Photo: Filip Jandourek
There is no shortage of gambling addicts who bet and lost, so to speak, the family farm, finding themselves hundreds of thousands of crowns in debt. One man, receiving treatment at a Czech psychiatric facility, told broadcaster Czech TV that he had gambled away whole paychecks before finding help. Receiving treatment for many is a last hope to break a continuing cycle of brief reward followed by depression from the inevitable downward spiral. Last year, roughly two thousand people in the Czech Republic sought out (or were ordered to seek) psychiatric help. Dr Hynek Šála is a psychologist at a psychiatric facility in Kosmonosy; he told Czech TV treatment lasts several months:

“The aim is to get gamblers away from their regular surroundings. To get them away from venues where they gambled and to break the stereotype.”

Benefitting from broader powers, many municipalities and towns have also sought to limit the number of gambling venues or to ban them outright. But what is banned in one town, is allowed in the next: some areas do not view gambling as a serious problem, compared to those which see gambling addiction as a risk which affects not just the player but those closest to them. Ondřej Čálovka, an addiction expert from the NGO Riaps Trutnov, says that addiction goes beyond troubled individuals themselves:

“According to studies, gambling addiction affects or worsens life for 10 - 15 people close to them, from members of their family, to the persons lending money, work colleagues and so on.”

Photo: Filip Jandourek
Although many towns want to restrict gambling venues, a new machine has caught on which is causing some municipalities additional headaches: so-called ‘kvizomats’ - quiz or trivia machines – which detractors argue are classic gambling machines only thinly-disguised.

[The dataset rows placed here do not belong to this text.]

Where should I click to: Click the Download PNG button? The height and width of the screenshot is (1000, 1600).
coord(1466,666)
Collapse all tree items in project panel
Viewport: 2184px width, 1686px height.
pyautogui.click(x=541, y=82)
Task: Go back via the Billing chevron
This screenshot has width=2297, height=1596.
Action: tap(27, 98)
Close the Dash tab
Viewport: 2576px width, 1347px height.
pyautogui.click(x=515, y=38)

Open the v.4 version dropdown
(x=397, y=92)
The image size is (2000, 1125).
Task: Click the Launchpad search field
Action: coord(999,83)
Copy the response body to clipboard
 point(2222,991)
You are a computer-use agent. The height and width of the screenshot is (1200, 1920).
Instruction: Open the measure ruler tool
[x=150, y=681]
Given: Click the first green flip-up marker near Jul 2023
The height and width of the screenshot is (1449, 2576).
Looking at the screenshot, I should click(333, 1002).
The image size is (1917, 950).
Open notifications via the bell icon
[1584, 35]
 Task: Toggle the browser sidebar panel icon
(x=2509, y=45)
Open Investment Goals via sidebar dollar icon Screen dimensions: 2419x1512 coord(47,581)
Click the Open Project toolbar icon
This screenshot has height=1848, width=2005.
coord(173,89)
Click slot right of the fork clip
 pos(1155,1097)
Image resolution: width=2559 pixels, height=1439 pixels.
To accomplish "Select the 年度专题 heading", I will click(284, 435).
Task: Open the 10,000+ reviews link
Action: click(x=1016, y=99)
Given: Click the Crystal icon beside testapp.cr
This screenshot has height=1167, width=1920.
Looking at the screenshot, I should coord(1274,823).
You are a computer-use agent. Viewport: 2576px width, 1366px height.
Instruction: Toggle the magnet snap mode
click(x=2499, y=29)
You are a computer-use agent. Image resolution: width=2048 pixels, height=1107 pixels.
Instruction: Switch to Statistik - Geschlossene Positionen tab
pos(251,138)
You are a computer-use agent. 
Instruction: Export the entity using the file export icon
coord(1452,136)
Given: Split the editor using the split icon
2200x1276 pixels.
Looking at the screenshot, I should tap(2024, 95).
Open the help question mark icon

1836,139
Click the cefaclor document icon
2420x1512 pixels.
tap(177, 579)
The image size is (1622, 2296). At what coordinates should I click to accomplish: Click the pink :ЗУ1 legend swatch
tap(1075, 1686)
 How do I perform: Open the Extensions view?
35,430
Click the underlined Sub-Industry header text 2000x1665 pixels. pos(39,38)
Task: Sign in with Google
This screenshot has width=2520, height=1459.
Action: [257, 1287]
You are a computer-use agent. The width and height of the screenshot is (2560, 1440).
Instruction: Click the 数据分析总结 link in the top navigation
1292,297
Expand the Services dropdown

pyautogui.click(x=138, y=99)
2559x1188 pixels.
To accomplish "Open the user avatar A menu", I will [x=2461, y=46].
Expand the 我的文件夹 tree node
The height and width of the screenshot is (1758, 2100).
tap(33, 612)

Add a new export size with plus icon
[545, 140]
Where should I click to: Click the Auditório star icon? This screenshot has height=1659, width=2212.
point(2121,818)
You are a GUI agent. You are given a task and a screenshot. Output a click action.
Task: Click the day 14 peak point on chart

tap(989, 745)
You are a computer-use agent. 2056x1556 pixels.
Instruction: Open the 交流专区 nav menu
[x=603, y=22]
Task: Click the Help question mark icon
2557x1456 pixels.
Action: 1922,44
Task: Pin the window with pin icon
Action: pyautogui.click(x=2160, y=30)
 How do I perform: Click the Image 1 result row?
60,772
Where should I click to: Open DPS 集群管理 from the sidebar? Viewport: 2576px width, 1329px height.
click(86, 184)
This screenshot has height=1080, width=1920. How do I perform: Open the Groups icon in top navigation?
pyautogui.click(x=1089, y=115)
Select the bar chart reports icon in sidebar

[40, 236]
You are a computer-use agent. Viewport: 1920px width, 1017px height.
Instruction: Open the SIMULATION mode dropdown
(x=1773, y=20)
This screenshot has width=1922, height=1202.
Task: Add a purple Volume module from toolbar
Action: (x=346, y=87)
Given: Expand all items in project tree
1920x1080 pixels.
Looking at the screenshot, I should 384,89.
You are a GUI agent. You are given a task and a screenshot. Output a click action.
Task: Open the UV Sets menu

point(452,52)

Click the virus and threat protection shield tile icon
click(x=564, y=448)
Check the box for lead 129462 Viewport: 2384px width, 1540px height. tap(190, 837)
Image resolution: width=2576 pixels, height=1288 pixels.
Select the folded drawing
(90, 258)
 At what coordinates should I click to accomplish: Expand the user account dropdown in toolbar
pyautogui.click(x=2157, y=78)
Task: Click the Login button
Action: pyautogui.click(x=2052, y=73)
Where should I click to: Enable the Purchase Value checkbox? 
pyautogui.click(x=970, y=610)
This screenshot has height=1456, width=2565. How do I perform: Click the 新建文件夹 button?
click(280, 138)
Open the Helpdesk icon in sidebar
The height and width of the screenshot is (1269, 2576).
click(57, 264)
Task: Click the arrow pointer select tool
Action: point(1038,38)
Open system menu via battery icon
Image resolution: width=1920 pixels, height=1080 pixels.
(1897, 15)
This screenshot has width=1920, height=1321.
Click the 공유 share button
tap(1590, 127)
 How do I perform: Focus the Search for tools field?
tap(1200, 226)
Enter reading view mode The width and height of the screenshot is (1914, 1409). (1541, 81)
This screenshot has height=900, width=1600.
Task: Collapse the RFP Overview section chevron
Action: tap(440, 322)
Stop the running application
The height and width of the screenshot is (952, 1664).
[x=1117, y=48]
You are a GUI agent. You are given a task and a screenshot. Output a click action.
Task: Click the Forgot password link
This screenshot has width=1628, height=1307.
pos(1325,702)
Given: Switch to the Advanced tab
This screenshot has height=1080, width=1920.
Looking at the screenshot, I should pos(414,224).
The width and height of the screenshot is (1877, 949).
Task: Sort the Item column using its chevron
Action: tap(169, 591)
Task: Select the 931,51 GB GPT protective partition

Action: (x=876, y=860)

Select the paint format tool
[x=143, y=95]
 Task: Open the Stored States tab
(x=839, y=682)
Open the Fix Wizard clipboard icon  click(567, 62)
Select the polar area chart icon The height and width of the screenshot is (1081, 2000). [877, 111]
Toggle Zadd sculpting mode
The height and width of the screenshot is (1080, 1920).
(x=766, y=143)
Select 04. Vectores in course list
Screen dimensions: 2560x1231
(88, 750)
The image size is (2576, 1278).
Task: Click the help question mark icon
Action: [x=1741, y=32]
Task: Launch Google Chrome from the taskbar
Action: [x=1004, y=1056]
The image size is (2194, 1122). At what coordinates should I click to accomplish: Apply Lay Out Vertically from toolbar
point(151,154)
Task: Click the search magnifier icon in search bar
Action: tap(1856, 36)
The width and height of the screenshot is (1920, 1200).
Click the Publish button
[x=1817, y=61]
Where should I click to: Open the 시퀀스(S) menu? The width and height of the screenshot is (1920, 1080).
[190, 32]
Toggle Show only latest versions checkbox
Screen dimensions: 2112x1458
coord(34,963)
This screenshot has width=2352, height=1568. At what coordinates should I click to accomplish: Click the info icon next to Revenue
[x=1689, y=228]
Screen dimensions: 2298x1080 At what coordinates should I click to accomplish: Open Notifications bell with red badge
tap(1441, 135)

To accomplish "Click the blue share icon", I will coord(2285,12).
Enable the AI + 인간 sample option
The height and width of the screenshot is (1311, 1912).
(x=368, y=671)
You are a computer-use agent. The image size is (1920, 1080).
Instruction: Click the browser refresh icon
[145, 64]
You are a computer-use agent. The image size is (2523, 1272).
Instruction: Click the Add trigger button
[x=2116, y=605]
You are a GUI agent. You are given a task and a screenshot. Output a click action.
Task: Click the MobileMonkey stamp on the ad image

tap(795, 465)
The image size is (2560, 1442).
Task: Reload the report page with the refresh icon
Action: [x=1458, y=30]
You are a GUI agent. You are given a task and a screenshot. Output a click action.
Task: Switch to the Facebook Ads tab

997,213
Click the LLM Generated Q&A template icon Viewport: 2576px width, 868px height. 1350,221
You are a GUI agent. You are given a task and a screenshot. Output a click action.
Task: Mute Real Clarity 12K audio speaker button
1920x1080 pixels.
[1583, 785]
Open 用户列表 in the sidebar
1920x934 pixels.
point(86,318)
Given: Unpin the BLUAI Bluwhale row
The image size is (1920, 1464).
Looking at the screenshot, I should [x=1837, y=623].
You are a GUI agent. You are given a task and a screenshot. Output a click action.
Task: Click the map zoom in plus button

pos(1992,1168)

One’s initial credit goes up and down based on right or wrong answers but winning is still apparently based on luck. Their introduction has seen a quick response from some towns, where officials argue they break the law on lotteries, prompting a launching of legal proceedings. The company providing the terminals has denied any wrongdoing, claiming that while the quiz machines resembled classic gambling or fruit machines, the resemblance was only skin-deep.